Bocciata al Pirellone la mozione di sfiducia a Fontana: «Perdita di tempo»

MILANO – Bocciata la sfiducia al presidente di Regione Lombardia Attilio Fontana al Pirellone: con 49 voti contrari, i gruppi di maggioranza e Italia Viva hanno respinto la proposta presentata dai gruppi di minoranza, che ha incassato 29 voti favorevoli. «Una mozione molto inconsistente – secondo il governatore Fontana – la maggioranza ha dato risposte molto chiare. Abbiamo perso un po’ di tempo e adesso dobbiamo ricominciare a lavorare alle cose che servono ai nostri cittadini». Fuori dal Pirellone, uno sparuto gruppo di contestatori dei Carc ha esposto uno striscione che rispolvera la scritta “Fontana assassino”, per la quale la Procura di Milano aveva già aperto un’inchiesta per minacce.

La mozione di sfiducia

La mozione di sfiducia delle minoranze (eccetto Italia Viva) è stata respinta alla fine di un lungo dibattito nell’aula del Consiglio regionale della Lombardia. «L’emergenza Coronavirus ha dimostrato che la giunta Fontana non si è dimostrata di qualità sufficiente a tutelare la salute dei suoi cittadini – si legge nel documento – le scelte di politica sanitaria poste in essere da Regione Lombardia si sono rivelate in gran parte sbagliate, d’improvvisazione a volte antiscientifiche ed opache». Inoltre la Lombardia «è stata di gran lunga la regione più colpita dall’epidemia di Covid-19: al 27 luglio, i casi sono stati oltre 95.000 (su 246.000 in totale, in Italia), e i morti oltre 16.000 (su un totale di circa 35.000)». I consiglieri del Movimento Cinque Stelle hanno platealmente portato degli scatoloni agli esponenti della maggioranza.

In difesa di Fontana

Oltre agli interventi dai banchi di maggioranza, in difesa del governatore Attilio Fontana si è schierata in particolare proprio Patrizia Baffi, l’esponente di Italia Viva in dissenso con le opposizioni, che era già stata nominata dal centrodestra presidente della commissione d’inchiesta sul Covid prima che il suo partito la convincesse a dimettersi: «Oggi è un giorno triste per la Lombardia, perché quest’aula, in meno di 100 giorni, si ritrova prigioniera di un inutile e vecchio gioco di ruolo, nel quale l’opposizione finge di ergersi a giudice della maggioranza del governo regionale». Fino ad affermare: «Credo sia una crudeltà addossare ad una persona la responsabilità di 16mila morti e proprio per questo, presidente, io credo che qualcuno le debba delle scuse». Di mozione «ridicola» ha parlato il capogruppo di Forza Italia Gianluca Comazzi. «Contro di me e contro i lombardi si attenua quel clima di odio e di rivalsa, alla fine la ragione e la verità trionfano – il commento del governatore della Lombardia – poco alla volta emergono le verità nascoste e si scopre che il Governo non ha condiviso con le Regioni alcune informazioni che avrebbero permesso a quest’ultime di organizzare al meglio la propria difesa contro il virus assassino».

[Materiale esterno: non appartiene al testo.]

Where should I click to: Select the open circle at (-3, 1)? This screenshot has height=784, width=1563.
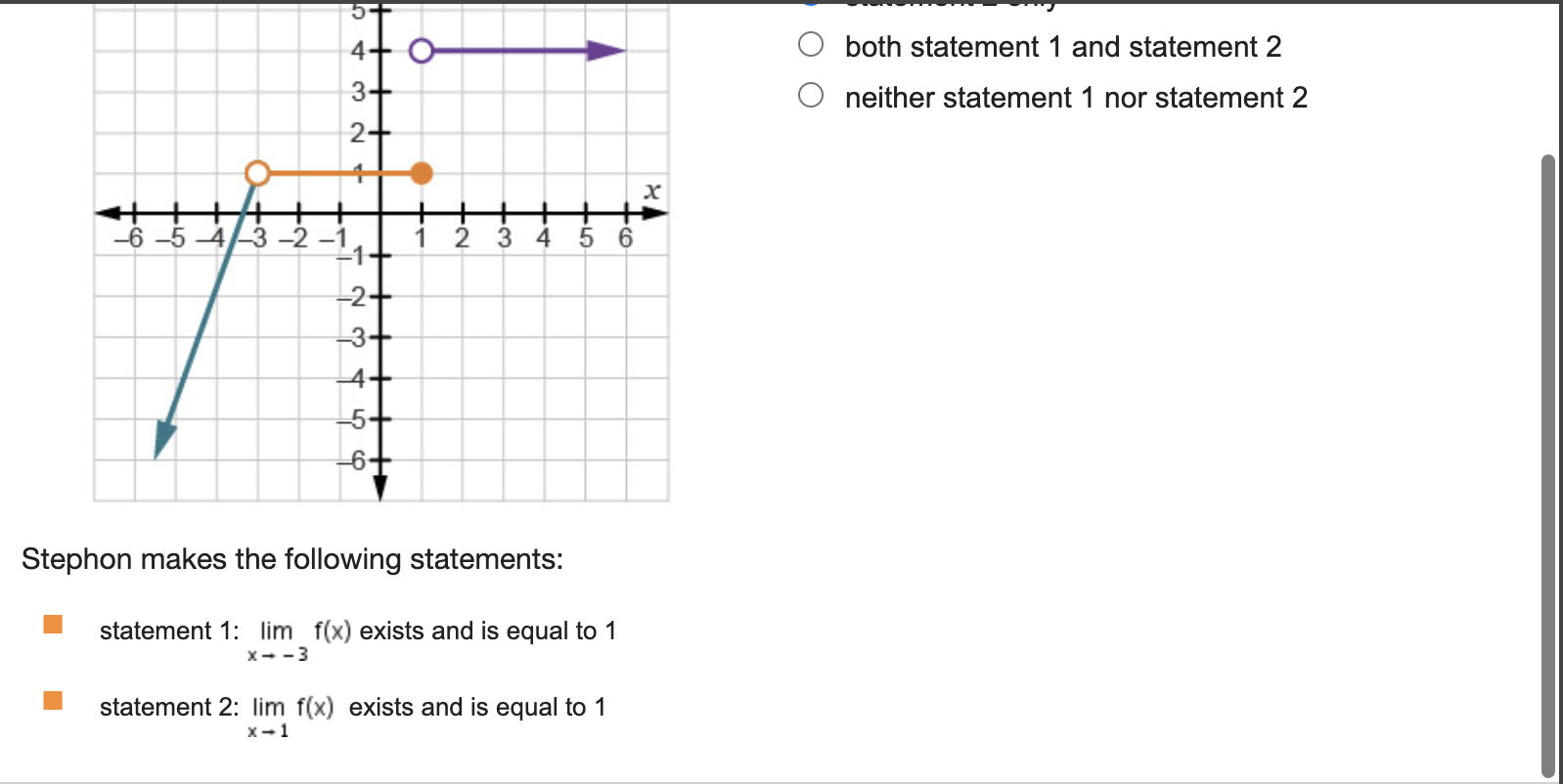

Lo striscione contro Fontana

Il presidente del Consiglio regionale Alessandro Fermi, parlando di «clima di grande correttezza istituzionale» e «toni accesi ma rispettosi» in aula, ha stigmatizzato la presenza di «uno sparuto gruppo di sedicenti rappresentanti del popolo, riuniti sotto il simbolo dei Comitati Armati per la resistenza Comunista, all’esterno di Palazzo Pirelli» che ha «esposto uno striscione con la scritta “Fontana assassino”, ennesimo episodio becero di quell’incitamento all’odio e alla demonizzazione degli avversari politici che pensavamo fosse ormai definitivamente relegato al secolo scorso».

Astuti: «Si sono autoassolti»

«Si sono autoassolti ma il giudizio dei lombardi su di loro è cambiato profondamente – sostiene il consigliere regionale varesino del Pd Samuele Astuti – a Fontana e alla sua giunta regionale i cittadini non perdonano l’arroganza, l’aver detto che non avevano sbagliato nulla e che dormivano sonni tranquilli. Per mesi abbiamo chiesto un cambio di rotta, dalle scelte sulle case di riposo al tracciamento con test e tamponi dei contatti di chi aveva contratto il virus. Lo abbiamo fatto prima con tono collaborativo e istituzionale e quando abbiamo trovato le porte chiuse abbiamo battuto i pugni, ma nel frattempo le cose sono andate come sappiamo».